(Source records)
------------------------

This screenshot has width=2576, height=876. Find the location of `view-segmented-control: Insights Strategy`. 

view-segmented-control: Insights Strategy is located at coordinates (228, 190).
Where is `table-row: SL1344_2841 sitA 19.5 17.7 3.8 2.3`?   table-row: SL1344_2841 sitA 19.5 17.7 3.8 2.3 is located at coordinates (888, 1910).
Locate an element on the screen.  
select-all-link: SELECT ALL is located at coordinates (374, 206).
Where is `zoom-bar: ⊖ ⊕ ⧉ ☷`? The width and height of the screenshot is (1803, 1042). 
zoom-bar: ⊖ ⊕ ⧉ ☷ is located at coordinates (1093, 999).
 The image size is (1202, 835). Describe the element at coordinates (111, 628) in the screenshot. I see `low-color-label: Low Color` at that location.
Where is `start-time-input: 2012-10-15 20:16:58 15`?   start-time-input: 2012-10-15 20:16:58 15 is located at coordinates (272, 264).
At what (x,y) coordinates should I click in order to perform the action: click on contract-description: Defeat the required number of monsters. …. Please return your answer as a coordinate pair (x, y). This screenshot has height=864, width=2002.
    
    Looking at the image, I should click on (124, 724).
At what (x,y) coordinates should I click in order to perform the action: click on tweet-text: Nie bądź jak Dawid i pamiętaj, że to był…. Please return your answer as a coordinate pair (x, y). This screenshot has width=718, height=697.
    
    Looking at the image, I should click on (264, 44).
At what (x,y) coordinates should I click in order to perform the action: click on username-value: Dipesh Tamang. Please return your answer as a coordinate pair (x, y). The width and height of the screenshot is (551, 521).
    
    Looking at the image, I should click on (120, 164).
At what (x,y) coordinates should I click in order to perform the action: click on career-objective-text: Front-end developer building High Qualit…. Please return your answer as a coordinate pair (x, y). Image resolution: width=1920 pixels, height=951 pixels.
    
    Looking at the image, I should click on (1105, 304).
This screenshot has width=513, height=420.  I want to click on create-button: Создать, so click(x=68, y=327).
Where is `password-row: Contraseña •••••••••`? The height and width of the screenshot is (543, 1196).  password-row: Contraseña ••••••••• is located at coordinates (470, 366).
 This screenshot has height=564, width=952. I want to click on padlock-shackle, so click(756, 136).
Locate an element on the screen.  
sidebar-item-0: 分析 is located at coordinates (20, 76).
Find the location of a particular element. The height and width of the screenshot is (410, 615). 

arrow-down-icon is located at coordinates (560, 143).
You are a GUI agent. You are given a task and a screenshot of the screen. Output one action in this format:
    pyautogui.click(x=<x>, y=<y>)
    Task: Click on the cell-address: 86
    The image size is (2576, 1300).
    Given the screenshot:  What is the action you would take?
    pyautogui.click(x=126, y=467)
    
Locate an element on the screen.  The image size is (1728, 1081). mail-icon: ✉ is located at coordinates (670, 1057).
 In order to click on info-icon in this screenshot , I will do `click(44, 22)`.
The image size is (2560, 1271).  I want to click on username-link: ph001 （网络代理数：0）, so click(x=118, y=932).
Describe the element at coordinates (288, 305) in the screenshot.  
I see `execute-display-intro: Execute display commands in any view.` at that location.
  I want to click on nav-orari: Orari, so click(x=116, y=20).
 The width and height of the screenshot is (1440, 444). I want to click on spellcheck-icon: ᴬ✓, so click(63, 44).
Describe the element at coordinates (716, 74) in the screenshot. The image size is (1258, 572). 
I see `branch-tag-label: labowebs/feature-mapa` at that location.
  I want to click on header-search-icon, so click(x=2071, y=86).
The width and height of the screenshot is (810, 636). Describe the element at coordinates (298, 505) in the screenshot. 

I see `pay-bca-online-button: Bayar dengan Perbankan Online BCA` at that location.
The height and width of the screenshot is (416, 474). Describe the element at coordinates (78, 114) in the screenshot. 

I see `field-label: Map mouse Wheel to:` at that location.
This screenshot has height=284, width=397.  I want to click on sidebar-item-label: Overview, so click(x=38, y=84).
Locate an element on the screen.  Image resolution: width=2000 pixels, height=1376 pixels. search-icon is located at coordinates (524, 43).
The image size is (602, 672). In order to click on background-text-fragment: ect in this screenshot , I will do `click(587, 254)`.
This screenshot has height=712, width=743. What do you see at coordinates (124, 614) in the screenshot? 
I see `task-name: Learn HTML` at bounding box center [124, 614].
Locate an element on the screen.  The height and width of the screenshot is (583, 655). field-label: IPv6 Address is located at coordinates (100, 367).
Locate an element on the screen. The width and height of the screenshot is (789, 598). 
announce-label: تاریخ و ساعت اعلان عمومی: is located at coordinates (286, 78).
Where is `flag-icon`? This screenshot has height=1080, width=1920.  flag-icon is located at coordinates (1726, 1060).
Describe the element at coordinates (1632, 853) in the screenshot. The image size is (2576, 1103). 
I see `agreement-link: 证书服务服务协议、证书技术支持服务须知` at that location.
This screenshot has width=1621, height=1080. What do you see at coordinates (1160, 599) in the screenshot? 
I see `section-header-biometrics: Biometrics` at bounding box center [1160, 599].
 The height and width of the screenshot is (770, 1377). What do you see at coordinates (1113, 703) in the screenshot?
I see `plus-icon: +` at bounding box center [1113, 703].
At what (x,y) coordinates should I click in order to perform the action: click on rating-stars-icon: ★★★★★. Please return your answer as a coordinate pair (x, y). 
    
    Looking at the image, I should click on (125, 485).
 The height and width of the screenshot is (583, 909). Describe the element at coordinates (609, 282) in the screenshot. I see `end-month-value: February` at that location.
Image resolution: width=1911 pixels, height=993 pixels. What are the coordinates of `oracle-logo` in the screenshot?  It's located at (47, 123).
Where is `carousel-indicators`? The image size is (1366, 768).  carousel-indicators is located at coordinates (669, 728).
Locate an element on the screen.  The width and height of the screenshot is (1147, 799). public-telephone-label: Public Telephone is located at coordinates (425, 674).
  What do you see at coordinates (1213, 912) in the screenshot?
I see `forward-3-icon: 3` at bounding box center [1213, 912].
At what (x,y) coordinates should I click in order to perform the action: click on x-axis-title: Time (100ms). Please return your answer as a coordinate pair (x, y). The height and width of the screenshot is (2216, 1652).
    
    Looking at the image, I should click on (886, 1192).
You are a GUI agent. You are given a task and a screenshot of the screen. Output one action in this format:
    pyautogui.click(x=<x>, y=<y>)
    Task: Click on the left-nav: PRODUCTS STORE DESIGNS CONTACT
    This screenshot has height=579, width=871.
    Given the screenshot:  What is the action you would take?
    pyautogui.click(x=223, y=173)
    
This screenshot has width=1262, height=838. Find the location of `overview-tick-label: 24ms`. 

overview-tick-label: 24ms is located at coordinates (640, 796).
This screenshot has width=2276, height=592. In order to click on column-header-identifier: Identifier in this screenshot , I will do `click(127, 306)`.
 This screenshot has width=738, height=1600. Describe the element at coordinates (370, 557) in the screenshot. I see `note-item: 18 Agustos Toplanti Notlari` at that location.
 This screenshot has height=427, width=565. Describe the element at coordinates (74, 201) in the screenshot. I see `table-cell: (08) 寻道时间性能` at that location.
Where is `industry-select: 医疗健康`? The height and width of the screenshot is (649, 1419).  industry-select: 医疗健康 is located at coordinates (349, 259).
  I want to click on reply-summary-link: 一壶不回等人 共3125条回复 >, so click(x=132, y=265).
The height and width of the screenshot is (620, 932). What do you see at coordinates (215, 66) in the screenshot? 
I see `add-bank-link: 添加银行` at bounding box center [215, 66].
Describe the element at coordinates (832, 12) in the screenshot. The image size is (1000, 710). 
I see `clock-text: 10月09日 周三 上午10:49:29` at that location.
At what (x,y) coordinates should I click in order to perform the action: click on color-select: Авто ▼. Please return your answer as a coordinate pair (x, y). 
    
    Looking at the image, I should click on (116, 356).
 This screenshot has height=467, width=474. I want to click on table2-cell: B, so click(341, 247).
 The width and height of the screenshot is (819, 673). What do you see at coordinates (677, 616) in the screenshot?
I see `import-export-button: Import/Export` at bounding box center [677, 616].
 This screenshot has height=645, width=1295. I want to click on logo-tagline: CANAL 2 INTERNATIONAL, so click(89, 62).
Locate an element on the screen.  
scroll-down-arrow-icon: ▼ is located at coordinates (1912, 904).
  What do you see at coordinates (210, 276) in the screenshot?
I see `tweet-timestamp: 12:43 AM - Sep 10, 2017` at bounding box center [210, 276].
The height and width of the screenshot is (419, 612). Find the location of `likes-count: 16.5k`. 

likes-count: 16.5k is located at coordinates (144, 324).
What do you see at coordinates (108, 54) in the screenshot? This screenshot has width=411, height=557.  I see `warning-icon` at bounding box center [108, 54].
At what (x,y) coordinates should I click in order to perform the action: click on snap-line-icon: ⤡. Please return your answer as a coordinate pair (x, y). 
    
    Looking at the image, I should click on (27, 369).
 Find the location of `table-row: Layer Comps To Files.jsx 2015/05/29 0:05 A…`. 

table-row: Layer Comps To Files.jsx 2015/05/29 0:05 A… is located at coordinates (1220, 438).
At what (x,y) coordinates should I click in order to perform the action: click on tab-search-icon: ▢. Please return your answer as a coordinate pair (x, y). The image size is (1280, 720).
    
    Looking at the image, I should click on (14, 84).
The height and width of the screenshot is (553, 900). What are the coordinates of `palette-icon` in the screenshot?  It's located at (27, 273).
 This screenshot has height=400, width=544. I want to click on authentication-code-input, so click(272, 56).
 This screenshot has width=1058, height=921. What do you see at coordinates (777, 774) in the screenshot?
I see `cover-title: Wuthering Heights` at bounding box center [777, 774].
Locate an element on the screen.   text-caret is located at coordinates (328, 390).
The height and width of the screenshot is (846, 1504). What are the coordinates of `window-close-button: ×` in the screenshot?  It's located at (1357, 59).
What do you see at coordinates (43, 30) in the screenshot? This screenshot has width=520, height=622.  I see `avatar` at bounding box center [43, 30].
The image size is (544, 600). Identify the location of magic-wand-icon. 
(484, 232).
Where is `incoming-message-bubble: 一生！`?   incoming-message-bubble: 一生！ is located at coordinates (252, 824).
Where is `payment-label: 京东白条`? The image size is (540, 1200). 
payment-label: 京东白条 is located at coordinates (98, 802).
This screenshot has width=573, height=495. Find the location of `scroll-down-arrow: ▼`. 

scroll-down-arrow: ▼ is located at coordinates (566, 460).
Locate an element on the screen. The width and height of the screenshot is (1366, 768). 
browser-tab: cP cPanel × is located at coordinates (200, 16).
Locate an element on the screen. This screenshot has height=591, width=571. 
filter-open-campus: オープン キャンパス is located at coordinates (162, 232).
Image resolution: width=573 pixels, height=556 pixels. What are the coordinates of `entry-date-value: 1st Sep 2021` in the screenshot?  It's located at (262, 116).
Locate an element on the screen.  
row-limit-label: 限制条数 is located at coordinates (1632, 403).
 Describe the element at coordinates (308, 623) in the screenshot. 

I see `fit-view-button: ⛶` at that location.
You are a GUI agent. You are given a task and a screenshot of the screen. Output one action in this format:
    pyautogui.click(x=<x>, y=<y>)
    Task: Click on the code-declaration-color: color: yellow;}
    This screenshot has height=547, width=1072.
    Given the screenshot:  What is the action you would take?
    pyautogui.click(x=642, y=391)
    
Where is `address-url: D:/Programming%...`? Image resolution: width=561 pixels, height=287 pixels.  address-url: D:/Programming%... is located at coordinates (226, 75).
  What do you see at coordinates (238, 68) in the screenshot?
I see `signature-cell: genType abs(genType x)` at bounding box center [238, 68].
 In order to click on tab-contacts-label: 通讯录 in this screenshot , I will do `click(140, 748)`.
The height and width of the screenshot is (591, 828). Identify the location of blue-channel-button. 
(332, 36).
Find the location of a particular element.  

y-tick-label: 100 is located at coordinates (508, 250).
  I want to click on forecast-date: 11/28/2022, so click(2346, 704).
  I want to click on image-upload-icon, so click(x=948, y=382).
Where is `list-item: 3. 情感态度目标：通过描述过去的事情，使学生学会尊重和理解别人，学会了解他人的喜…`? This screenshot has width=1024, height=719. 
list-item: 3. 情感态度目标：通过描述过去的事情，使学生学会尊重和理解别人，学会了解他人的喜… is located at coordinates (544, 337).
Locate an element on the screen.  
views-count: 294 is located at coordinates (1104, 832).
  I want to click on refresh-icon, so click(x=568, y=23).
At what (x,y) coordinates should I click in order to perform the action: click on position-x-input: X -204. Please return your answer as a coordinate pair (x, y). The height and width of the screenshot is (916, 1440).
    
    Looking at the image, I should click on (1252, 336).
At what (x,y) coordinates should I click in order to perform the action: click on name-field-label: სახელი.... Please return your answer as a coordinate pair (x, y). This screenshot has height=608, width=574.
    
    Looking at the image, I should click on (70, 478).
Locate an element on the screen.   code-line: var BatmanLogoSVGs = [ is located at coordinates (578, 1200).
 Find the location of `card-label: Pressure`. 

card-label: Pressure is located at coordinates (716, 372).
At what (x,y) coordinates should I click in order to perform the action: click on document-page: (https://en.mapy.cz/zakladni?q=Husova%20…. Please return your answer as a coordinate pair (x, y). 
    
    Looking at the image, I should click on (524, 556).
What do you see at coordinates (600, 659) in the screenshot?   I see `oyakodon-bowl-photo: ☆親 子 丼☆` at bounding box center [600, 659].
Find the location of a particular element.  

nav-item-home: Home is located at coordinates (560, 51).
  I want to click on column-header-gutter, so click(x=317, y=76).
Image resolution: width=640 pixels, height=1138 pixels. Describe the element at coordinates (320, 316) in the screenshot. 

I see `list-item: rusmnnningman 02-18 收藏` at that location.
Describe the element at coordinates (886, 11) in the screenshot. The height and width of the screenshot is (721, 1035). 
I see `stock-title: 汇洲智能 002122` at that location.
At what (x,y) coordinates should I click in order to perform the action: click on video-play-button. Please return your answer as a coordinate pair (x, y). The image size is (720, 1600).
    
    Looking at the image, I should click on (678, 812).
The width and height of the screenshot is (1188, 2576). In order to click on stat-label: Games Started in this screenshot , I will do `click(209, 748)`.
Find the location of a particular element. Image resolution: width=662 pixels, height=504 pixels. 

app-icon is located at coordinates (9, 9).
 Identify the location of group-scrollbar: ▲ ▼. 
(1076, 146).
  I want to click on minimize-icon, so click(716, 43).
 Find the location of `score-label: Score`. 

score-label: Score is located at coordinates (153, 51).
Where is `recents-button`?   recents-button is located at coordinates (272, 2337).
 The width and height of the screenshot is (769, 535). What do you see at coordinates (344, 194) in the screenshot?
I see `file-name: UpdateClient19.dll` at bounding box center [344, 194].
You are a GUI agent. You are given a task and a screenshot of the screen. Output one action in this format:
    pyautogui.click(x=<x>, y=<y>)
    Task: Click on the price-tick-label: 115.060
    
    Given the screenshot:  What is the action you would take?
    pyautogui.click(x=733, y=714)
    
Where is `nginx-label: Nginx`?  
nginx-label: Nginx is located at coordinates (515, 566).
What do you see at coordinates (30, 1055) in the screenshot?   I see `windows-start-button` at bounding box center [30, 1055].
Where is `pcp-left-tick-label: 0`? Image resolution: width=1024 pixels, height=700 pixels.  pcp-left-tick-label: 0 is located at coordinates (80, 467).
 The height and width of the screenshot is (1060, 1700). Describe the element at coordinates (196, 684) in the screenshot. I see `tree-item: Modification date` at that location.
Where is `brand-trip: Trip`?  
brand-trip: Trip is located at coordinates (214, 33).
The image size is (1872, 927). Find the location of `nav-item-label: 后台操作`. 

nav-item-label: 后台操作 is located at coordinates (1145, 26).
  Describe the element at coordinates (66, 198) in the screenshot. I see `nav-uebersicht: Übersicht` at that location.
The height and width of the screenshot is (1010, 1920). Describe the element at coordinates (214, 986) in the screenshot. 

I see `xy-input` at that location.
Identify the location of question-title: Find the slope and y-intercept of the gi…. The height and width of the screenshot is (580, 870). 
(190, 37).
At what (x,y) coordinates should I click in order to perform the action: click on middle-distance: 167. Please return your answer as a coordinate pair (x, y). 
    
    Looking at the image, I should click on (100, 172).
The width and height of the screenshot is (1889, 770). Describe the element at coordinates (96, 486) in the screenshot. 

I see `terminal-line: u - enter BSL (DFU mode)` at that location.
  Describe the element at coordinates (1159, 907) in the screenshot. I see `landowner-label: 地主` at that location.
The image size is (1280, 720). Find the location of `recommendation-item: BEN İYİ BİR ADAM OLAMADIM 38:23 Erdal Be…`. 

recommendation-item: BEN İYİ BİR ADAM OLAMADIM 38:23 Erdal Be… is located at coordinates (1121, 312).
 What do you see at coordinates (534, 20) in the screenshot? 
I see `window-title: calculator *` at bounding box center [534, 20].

------------------------

» **What to work on**: Render the lines of the records above as a JSON list of strings, one string per line and blank lines omitted. Begin with the line containing "Image resolution: width=573" and continue through the line containing "pyautogui.click(x=642, y=391)".

» **Task result**:
[
  "Image resolution: width=573 pixels, height=556 pixels. What are the coordinates of `entry-date-value: 1st Sep 2021` in the screenshot?  It's located at (262, 116).",
  "Locate an element on the screen.  ",
  "row-limit-label: 限制条数 is located at coordinates (1632, 403).",
  " Describe the element at coordinates (308, 623) in the screenshot. ",
  "I see `fit-view-button: ⛶` at that location.",
  "You are a GUI agent. You are given a task and a screenshot of the screen. Output one action in this format:",
  "    pyautogui.click(x=<x>, y=<y>)",
  "    Task: Click on the code-declaration-color: color: yellow;}",
  "    This screenshot has height=547, width=1072.",
  "    Given the screenshot:  What is the action you would take?",
  "    pyautogui.click(x=642, y=391)"
]